● SHORT TASK 1: Write out the stretch of the zip code thread from "## dlockesf (Jun" through "me Sayulita instead.".
● SHORT TASK 2: Translate this sentence from the zip code thread into Spanish: "I mentioned it in case someone didn't want to google."

● TEXT EXTRACT:
------------------------------------------------------------------------
# Zip Codes



## looneytuner54 (May 22, 2008)

Does anyone know the zip code for Puerto Morelos?


----------



## synthia (Apr 18, 2007)

No, but your post office should know. I googled and found lots of sites, including this one. Note that the term zip code is only used in the US. It's called a postal code everywhere else.


----------



## dlockesf (Jun 7, 2008)

*Postal Code*



synthia said:


> No, but your post office should know. I googled and found lots of sites, including zipcodeworld. Note that the term zip code is only used in the US. It's called a postal code everywhere else.


FYI, zipcodeworld doesn't work for Nuevo Vallarta, Nayarit. It gave me Sayulita instead.

Dick Locke


----------



## synthia (Apr 18, 2007)

I mentioned it because it was the one I used to look up Puerto Morelos. I have nothing to do with the company, whether it works, or anything else. I mentioned it in case someone didn't want to google.


----------



## pedro (May 15, 2007)

here's how to do it correctly: do a google search titled-postal de puerto morelos[or whatever] and you will then know that for pm it is-APDO postal 1152.
Why would an excited states post office filled with disgruntled postal workers have a clue or care to look it up for you? jeje![that's spanish for hehe!]


----------



## synthia (Apr 18, 2007)

Well, I live in a civilized part of the US where it is indeed possible to walk up to a counter and get the correct code added to your package or letter. They also have directories.
------------------------------------------------------------------------
● RECORD EXCERPTS:
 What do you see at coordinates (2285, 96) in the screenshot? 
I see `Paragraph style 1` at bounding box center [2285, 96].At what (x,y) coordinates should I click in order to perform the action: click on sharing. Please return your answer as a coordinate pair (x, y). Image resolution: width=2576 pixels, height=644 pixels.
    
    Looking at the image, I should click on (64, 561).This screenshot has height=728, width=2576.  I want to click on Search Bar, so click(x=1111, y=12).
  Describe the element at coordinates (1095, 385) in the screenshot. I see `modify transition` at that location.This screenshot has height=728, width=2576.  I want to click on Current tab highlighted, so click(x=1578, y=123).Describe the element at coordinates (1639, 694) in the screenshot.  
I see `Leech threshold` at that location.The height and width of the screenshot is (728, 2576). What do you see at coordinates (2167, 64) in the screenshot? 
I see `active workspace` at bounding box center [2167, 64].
------------------------------------------------------------------------
● RESULT 1:
## dlockesf (Jun 7, 2008)

*Postal Code*



synthia said:


> No, but your post office should know. I googled and found lots of sites, including zipcodeworld. Note that the term zip code is only used in the US. It's called a postal code everywhere else.


FYI, zipcodeworld doesn't work for Nuevo Vallarta, Nayarit. It gave me Sayulita instead.

● RESULT 2: Lo mencioné por si alguien no quería buscar en Google.